CONTRAINTES ET OPPORTUNITES DE CREATION DE VALEUR AJOUTEE DANS LES CHAINES DE TRANSFORMATION DES FRUITS DU KARITE (VITELLARIA PARADOXA) ET DU CAJOU (ANACARDIUM OCCIDENTALE) DANS LE PROVINCES DE LA SISSILI ET DU HOUET AU BURKINA FASO.



CONTRAINTES  ET OPPORTUNITES DE CREATION DE VALEUR AJOUTEE DANS LES CHAINES DE TRANSFORMATION DES FRUITS DU KARITE (VITELLARIA PARADOXA) ET DU CAJOU (ANACARDIUM OCCIDENTALE) DANS LE PROVINCES DE LA SISSILI ET DU HOUET AU BURKINA FASO.

Auteur
Régina Kotchofa

Résumé
Les provinces de la Sissili et du Houet figurent parmi les quatre grandes régions (Cascades, Sud-Ouest, Hauts-Bassins et Centre-Ouest) de production d’anacarde au Burkina Faso et les pieds de karité y poussent naturellement. Les fruits sont transformés à plusieurs fins mais des difficultés entravent l’essor de l’activité quand bien même elle connaît des possibilités. La présente étude a été entreprise pour identifier les produits novateurs dérivés des fruits (pulpe et noix) du karité et de l’anacarde qui pourraient exister sur le marché, les contraintes et opportunités qui entrent dans la création de valeur ajoutée. L’enquête a été réalisée dans les communes de Léo et de Bobo-Dioulasso représentant respectivement les provinces de la Sissili et du Houet. Les résultats obtenus montrent des possibilités de création de valeur ajoutée au karité et à l’anacarde.
A Léo, le maillon de la transformation est le moins connu. Les noix de karité y sont transformées en beurre de karité comme partout ailleurs dans les pays africains, et jusqu’au niveau industriel. La pulpe du fruit karité ne subit aucune transformation alimentaire. La quasi-totalité des noix de cajou est par contre commercialisée au niveau national et aux pays frontaliers. Les pommes de cajou sont consommées en jus de pommes et pommes séchées. Comme la pulpe du karité, elles sont aussi consommées par les hommes et les animaux. Elles entrent également dans la composition des fosses fumières destinées à la production de cultures vivrières et maraîchères. Comparativement à cette zone, Bobo-Dioulasso offre plusieurs produits novateurs dérivés des noix de cajou (amandes grillées assaisonnées, combustible), et de la pulpe du cajou et du karité (confitures, glaces, gelées). La production du miel du karité et de l’anacardier crée une plus-value dans la chaîne et procure de gain supplémentaire aux producteurs qui savent l’appréhender. Le miel de ces espèces fruitières est plus vendu à l’état nature et entre parfois dans la préparation culinaire.

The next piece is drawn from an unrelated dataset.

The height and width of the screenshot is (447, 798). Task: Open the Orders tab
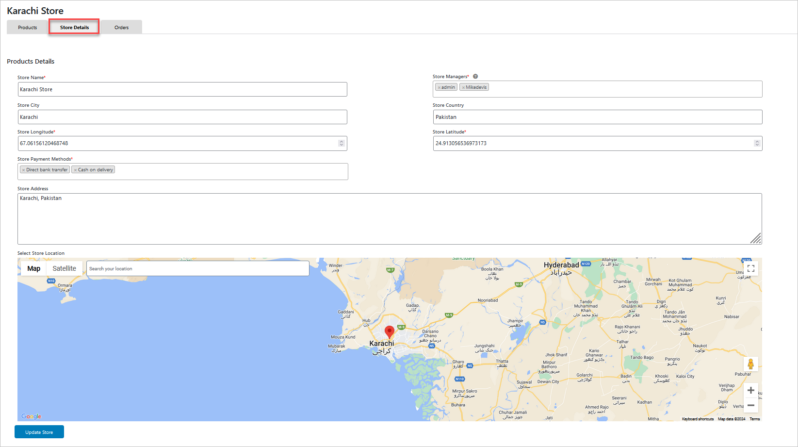(x=121, y=27)
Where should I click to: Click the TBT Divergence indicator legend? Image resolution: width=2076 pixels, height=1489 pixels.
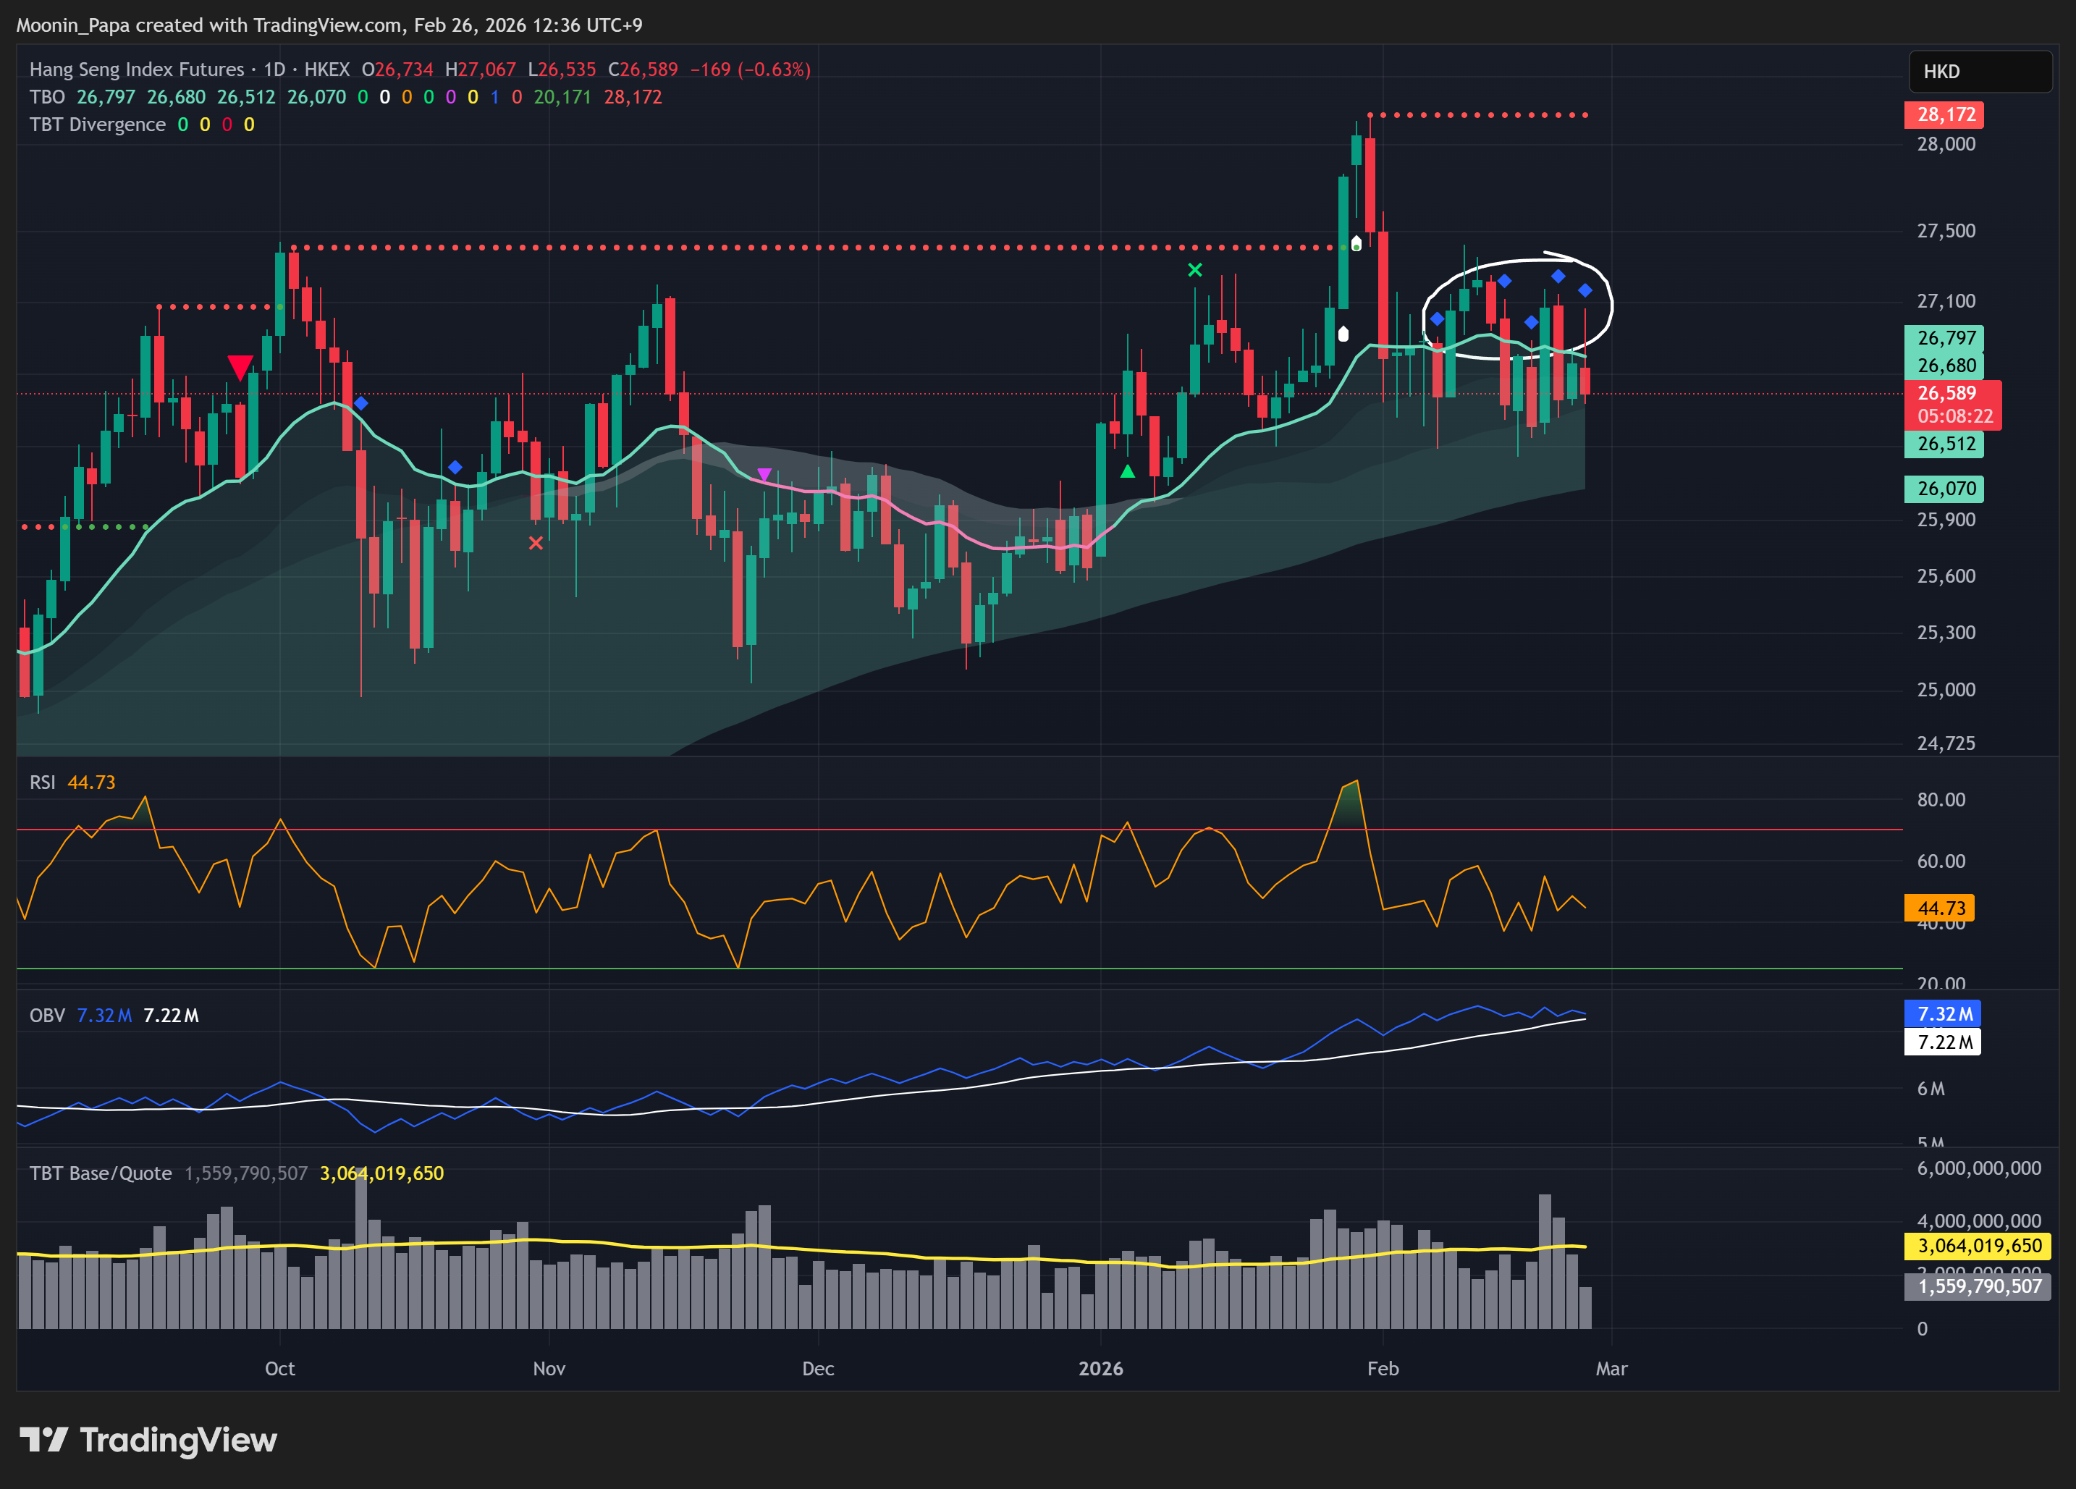click(97, 124)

Du fait de la pollinisation multi fleurs par les abeilles et de la taille des plantations, il est difficile que le miel provienne uniquement du karité ou de l’anacardier. Dans la chaîne de valeur de la transformation des produits du karité et du cajou, hommes et femmes jouent différents rôles. Les femmes sont majoritairement présentes dans le maillon de la transformation. Mais du fait des pesanteurs socioculturelles et économiques, elles n’arrivent pas à aller au-delà de leurs capacités bien que l’activité soit pour elles, une opportunité d’amélioration de leur condition de vie et de celle de leur famille en générale.
La faible transformation de la pulpe du karité et du cajou indique que l’impact sur les revenus sera toujours moins important si des mesures appropriées ne sont pas entreprises pour générer de la valeur ajoutée. Il convient donc de mieux restructurer les liens entre les acteurs de la chaîne, favoriser l’environnement de création de valeur ajoutée, et installer des unités de transformations de la pulpe des fruits karité et cajou.

Mots clés: Karité – Cajou – Fruits – Pulpe – Valeur ajoutée – Burkina Faso.